The benchmark 10-year U.S. Treasury yield has moved further away from the important 5% level, following a surge in bond yields after comments from Federal Reserve Chairman Jerome Powell.
- The yield on the 2-year Treasury fell 1 basis point to 5.15%, after dropping 4.7 basis points to 5.171%.
- Thursday’s level was the third-highest of this year, based on 3 p.m. Eastern time figures from Dow Jones Market Data.
- The yield on the 10-year Treasury fell 3 basis points to 4.954%.
- On Thursday, the yield surged 8.5 basis points to 4.987%, the highest close since July 20, 2007.
- The 10-year traded as high as 4.996% during the New York session.
- The yield on the 30-year Treasury fell 2 basis points to 5.079%.
- The yield jumped 10.8 basis points to 5.101% on Thursday, marking the highest close since July 19, 2007.
What’s Driving Markets
The surge in the 10-year Treasury yield near the psychologically important level of 5% has come as investors shed long-dated U.S. government debt. This is due to concerns that strong economic data would lead to higher interest rates for a longer period from the Federal Reserve.
Read: Why stock-market investors are fixated on 5% as 10-year Treasury yield nears key threshold
Spike in 10-Year Treasury Yields Driven by Powell’s Cautious Outlook
The spike in 10-year Treasury yields on Thursday was a direct result of Federal Reserve Chairman Jerome Powell’s cautious outlook on interest rate increases. While Powell did not rule out the possibility of further rate hikes, he acknowledged that higher Treasury yields could actually help the Fed in its fight against inflation by tightening financial conditions.
Adding to the upward pressure on yields, investors had to contend with stronger-than-expected weekly jobless claims data. This combination of factors has led to a surge in Treasury yields and has caught the attention of market analysts.
Neil Wilson, the chief market analyst at Finalto, highlighted several key factors contributing to the spike in Treasury yields. These include the Fed’s quantitative tightening measures, a deteriorating long-term inflation outlook, a significant increase in fresh issuances, rising deficits, and the Bank of Japan’s impending market normalization process.

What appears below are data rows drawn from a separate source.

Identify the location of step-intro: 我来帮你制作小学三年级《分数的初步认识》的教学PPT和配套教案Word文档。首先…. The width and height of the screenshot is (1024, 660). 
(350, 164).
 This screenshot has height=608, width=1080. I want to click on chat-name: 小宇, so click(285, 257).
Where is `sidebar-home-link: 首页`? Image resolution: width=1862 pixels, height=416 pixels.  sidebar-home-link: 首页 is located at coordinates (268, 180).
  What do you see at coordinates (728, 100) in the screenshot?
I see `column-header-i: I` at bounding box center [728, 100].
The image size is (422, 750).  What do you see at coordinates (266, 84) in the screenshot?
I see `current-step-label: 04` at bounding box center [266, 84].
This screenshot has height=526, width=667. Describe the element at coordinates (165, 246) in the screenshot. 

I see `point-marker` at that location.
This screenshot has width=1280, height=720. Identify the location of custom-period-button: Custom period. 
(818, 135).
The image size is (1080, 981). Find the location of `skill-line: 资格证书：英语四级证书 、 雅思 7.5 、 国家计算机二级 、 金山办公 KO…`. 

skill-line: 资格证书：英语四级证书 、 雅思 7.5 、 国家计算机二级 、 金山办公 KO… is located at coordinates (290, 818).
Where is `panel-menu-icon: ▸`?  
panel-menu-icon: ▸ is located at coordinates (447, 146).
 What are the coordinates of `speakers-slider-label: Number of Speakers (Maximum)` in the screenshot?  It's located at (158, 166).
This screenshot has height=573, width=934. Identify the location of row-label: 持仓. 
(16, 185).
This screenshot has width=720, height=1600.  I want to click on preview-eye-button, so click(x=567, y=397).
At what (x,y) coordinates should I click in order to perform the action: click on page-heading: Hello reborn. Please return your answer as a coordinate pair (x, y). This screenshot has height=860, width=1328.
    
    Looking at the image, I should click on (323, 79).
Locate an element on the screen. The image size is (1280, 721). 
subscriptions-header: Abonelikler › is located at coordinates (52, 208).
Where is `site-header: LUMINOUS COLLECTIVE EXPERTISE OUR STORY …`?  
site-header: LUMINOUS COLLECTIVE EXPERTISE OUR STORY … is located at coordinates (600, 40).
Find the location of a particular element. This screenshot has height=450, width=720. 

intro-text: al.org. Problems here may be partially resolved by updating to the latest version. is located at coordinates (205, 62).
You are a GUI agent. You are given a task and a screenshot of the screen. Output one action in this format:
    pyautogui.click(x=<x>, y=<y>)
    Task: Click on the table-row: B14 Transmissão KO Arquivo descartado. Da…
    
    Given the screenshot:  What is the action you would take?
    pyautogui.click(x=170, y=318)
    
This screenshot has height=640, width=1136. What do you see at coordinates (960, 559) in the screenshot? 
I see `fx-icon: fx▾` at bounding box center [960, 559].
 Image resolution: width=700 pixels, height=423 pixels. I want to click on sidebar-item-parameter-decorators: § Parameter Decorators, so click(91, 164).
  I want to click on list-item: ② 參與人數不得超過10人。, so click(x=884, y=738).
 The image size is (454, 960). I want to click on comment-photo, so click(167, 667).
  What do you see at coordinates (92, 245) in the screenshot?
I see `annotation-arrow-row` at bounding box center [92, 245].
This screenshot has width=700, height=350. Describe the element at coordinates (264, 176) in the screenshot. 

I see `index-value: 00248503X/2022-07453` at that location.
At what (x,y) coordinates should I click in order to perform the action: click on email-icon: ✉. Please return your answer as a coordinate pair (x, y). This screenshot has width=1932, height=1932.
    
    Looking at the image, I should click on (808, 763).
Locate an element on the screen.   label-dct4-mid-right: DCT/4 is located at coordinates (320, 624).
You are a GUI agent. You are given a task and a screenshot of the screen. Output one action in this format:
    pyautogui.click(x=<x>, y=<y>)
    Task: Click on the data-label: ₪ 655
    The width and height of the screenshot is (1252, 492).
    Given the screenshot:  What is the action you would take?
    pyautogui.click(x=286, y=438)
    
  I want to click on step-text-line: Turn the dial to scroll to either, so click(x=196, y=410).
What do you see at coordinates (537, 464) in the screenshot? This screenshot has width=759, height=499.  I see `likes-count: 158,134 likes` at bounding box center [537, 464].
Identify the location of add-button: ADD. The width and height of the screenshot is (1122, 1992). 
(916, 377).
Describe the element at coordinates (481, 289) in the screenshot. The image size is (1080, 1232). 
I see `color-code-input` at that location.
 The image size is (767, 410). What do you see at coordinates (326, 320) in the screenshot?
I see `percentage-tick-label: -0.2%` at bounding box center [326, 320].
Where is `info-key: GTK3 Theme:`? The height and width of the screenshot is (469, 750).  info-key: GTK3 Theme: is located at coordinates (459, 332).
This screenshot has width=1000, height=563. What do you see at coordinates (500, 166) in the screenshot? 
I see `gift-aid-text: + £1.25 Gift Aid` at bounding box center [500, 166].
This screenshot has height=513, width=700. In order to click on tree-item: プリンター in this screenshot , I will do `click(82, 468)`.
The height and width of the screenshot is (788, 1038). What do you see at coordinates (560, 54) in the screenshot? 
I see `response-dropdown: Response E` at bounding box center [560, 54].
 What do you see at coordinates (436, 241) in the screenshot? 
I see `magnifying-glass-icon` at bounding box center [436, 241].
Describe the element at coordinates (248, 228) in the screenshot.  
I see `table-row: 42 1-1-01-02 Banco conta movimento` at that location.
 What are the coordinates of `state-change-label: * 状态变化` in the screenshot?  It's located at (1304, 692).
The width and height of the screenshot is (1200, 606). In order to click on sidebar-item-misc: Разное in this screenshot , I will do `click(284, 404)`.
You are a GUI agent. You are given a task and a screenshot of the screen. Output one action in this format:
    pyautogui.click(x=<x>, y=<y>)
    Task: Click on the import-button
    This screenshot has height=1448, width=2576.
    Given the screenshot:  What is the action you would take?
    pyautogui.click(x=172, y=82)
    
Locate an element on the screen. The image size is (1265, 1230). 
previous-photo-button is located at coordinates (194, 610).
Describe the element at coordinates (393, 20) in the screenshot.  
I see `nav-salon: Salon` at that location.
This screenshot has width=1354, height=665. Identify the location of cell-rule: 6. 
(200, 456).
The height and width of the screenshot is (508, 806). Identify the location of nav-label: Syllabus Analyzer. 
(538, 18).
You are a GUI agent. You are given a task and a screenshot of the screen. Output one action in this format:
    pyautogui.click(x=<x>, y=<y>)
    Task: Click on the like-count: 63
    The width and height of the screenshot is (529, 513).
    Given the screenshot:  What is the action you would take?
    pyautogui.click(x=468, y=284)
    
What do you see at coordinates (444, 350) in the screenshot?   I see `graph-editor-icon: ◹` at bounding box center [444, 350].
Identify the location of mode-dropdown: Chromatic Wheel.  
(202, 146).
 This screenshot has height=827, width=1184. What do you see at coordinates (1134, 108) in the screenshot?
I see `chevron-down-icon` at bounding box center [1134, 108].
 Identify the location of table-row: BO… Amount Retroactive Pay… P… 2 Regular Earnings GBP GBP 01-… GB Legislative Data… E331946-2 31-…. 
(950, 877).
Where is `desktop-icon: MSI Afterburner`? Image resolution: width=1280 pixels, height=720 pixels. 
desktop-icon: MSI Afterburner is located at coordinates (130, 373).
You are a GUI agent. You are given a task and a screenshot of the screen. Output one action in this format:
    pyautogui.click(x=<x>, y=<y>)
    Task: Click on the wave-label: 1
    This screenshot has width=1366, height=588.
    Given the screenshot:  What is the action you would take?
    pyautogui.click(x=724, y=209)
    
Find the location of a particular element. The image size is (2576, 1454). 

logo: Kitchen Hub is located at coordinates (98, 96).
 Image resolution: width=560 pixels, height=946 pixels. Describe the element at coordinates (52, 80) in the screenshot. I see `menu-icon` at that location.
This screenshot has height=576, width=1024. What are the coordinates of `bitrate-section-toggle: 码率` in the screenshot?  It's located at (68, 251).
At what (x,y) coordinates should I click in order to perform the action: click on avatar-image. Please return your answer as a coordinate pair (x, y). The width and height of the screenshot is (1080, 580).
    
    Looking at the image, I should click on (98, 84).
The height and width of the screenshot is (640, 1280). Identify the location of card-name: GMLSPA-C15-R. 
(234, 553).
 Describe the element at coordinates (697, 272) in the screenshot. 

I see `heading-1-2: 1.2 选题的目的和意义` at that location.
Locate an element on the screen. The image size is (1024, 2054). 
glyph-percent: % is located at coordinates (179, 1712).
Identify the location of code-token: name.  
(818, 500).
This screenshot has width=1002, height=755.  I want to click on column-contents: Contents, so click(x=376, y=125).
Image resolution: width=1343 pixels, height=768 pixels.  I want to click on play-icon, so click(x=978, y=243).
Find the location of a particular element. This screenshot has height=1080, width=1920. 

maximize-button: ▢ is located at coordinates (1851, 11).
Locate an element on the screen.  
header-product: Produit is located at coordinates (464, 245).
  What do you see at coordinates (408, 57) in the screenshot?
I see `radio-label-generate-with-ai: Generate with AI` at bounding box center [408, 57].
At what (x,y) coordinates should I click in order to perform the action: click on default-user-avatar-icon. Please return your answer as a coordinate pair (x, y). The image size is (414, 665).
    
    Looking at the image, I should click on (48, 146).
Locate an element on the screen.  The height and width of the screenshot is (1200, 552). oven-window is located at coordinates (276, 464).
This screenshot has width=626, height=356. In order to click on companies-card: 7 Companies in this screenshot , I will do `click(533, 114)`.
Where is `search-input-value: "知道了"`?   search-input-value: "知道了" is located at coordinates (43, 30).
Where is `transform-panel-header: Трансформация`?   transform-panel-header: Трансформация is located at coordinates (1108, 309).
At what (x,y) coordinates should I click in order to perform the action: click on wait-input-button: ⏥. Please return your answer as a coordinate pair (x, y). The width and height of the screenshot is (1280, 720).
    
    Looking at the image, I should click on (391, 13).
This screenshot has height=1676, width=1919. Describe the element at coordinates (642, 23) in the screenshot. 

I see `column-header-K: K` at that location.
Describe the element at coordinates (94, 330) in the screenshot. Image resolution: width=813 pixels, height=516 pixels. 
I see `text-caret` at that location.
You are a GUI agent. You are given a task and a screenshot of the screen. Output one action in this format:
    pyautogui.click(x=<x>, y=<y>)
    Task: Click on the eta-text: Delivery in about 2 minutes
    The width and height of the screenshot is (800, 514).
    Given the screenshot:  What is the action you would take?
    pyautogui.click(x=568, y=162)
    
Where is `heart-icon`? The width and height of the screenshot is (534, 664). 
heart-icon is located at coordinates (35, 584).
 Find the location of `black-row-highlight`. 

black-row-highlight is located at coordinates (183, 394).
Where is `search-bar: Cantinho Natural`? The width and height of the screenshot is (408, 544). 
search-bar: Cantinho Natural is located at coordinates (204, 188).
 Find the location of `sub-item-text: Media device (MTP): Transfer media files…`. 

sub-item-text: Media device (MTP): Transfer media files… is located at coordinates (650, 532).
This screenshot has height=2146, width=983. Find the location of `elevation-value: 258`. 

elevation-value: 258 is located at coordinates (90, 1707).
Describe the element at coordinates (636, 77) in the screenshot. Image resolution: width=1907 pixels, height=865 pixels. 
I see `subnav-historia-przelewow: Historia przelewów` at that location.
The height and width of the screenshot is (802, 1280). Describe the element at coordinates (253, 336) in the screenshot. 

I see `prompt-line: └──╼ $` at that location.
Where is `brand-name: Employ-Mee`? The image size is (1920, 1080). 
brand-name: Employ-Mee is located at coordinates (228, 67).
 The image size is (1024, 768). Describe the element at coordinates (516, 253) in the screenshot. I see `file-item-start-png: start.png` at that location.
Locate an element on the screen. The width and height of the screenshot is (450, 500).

Looking ahead, the economic calendar is relatively quiet for Friday, with only a speech from Cleveland Fed President Loretta Mester scheduled for 12:15 p.m. This speech marks the last scheduled event before the blackout period preceding the Fed’s November 1 rate decision.
According to the CME FedWatch Tool, market expectations currently indicate a 98.9% probability that the Fed will maintain its policy interest rates within the range of 5.25%-5.5% on November 1. The likelihood of a 25-basis-point rate hike to a range of 5.5%-5.75% by January stands at 31.5%.
In conclusion, the recent spike in 10-year Treasury yields can be attributed to Powell’s cautious outlook on interest rate increases, as well as positive economic data and various other underlying factors. Investors will closely watch for any developments that may shape future monetary policy decisions.